Shortly after going online however, school officials realized the original treatment system built for the expansion was too small. The school was exceeding its allowable flow and wastewater concentration discharge amount. School leaders knew they needed to upgrade the system quickly. The decision was made to expand the entire treatment plant while planning for future needs.
Water conservation, in addition to wastewater treatment, was also important to those selecting the system. In addition to an upgraded septic system, the building incorporates waterless urinals and low-flow toilets as further water conservation measures.
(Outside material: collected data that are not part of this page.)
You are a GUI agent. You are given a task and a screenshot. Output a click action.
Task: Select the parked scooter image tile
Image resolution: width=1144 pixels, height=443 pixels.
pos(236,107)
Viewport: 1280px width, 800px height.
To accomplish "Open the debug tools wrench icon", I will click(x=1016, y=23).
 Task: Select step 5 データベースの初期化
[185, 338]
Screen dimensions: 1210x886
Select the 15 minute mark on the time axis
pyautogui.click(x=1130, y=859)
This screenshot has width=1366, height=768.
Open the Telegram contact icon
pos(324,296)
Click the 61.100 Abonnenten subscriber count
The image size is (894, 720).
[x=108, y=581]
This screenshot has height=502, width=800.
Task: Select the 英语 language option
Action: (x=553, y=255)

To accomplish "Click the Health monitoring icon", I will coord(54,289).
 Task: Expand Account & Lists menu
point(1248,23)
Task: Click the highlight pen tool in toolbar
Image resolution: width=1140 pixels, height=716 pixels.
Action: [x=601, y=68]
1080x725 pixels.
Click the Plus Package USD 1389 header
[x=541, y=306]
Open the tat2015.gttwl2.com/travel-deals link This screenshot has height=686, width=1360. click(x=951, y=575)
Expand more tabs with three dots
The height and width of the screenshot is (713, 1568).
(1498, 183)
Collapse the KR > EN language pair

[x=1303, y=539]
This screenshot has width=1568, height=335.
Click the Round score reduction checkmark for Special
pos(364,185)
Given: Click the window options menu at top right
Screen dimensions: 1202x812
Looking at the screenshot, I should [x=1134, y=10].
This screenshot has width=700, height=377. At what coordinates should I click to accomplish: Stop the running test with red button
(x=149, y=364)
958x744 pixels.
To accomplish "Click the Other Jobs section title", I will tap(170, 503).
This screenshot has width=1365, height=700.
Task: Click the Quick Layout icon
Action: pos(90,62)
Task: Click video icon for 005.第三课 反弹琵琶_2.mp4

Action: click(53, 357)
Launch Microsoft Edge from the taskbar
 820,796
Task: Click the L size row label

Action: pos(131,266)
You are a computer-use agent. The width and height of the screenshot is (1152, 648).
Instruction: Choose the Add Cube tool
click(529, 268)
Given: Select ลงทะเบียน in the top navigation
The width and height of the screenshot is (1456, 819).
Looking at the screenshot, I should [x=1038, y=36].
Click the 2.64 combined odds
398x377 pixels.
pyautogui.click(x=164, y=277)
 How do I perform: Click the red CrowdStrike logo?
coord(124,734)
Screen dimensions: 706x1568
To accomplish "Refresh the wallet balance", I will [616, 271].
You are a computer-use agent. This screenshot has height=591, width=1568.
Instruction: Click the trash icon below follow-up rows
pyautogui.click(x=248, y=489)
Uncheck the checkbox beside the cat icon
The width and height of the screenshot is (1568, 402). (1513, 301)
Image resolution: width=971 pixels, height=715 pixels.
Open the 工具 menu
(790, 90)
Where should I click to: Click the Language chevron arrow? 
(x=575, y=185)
In order to gain approval to operate the upgraded system, designers had to meet the total nitrogen guidelines set by the New Jersey Department of Environmental Protection. The expanded wastewater treatment system was designed for a capacity of 8,000 gallons per day and a total nitrogen of 70 mg/l, whereas the previous system was able to handle only 2,600 gallons per day at a total nitrogen of 40 mg/l. Also incorporated into the system are multiple new concrete treatment tanks, the largest at 12,000 gallons. The existing tanks were incorporated into the design for use as a polishing filter.
The system features two new disposal fields, each with 450 Infiltrator Quick4 Standard chambers. The chambers are installed in ten 100-foot long rows. The traditional side-by- side bed installation includes a distribution box in the middle that feeds both fields. A forced main sends effluent from the tank to a two-way d-box that splits the flow to the individual fields, each having their own d-box sending the flow through the chamber runs.
The system is expected to handle the treatment needs of the school for the foreseeable future.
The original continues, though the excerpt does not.